[Task to carry out] Would you retype the listing word for word, skipping its pictures?

[Data excerpts]
*** Block opens ***

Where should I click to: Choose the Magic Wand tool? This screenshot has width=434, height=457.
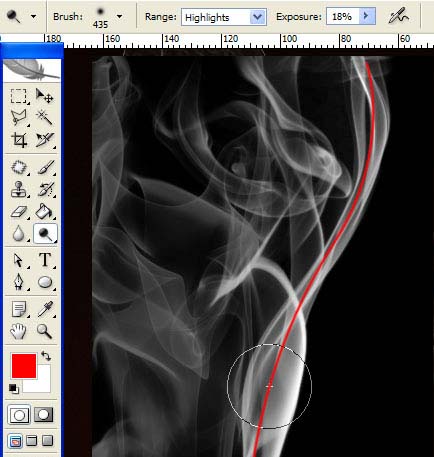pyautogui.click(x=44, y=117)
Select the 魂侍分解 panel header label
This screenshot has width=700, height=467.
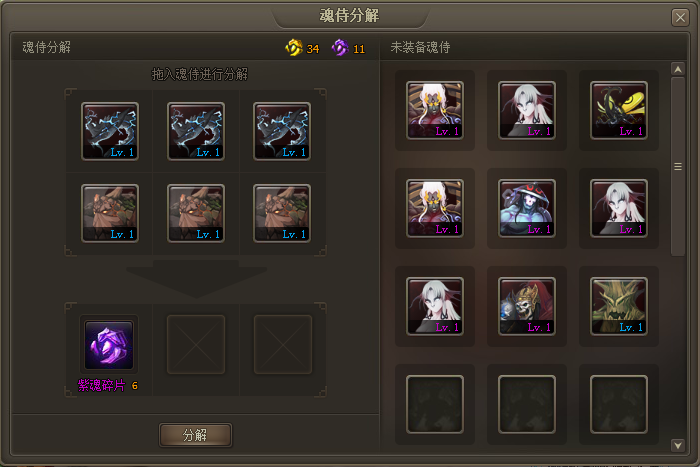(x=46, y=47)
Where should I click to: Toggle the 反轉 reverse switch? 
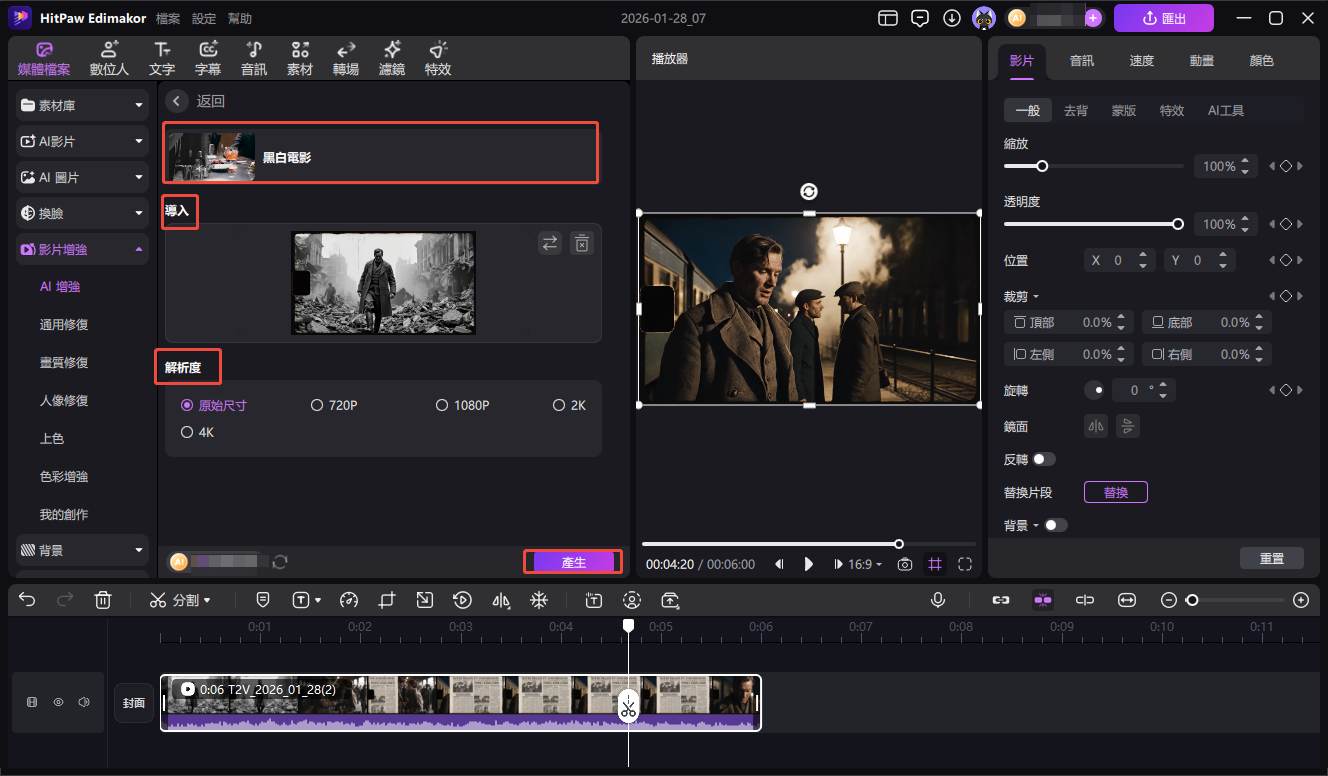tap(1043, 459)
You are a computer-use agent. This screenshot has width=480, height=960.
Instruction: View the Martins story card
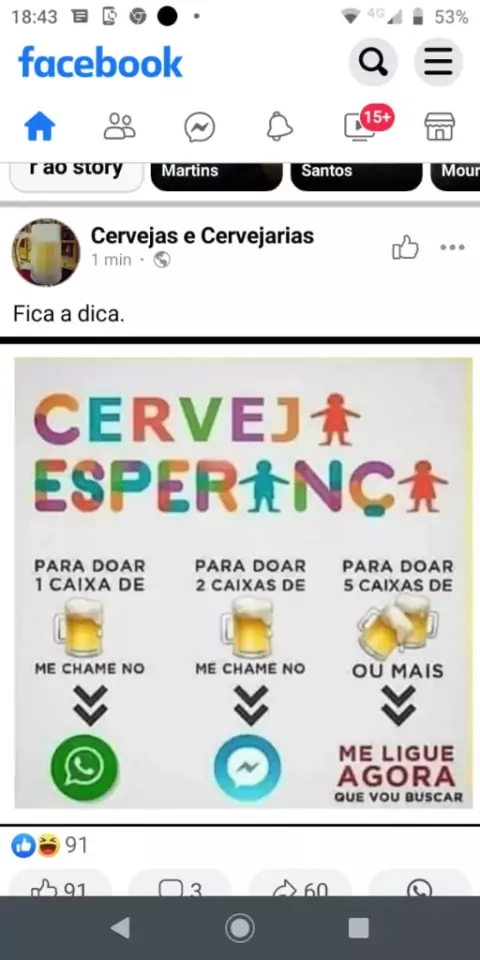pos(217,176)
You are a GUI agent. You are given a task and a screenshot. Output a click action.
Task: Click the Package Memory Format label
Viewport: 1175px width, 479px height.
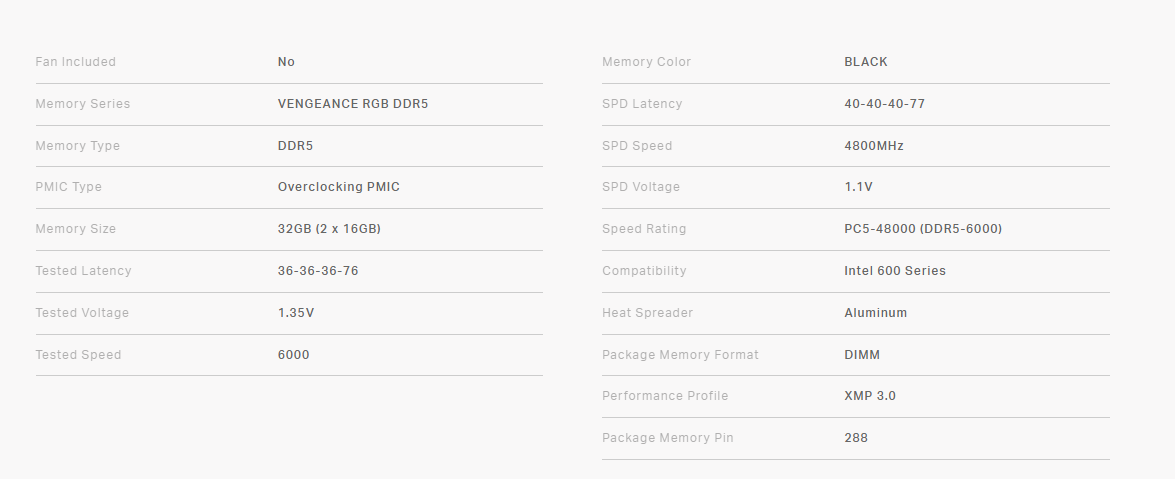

*** Block closes ***

[Result below]
Where should I click to: Choose the Magic Wand tool? This screenshot has width=434, height=457.
pyautogui.click(x=44, y=117)
Select the 魂侍分解 panel header label
This screenshot has width=700, height=467.
(x=46, y=47)
Where should I click to: Toggle the 反轉 reverse switch? 
tap(1043, 459)
You are a computer-use agent. This screenshot has width=480, height=960.
Instruction: View the Martins story card
pos(217,176)
You are a GUI agent. You are given a task and a screenshot. Output a click action.
Task: Click the Package Memory Format label
Viewport: 1175px width, 479px height.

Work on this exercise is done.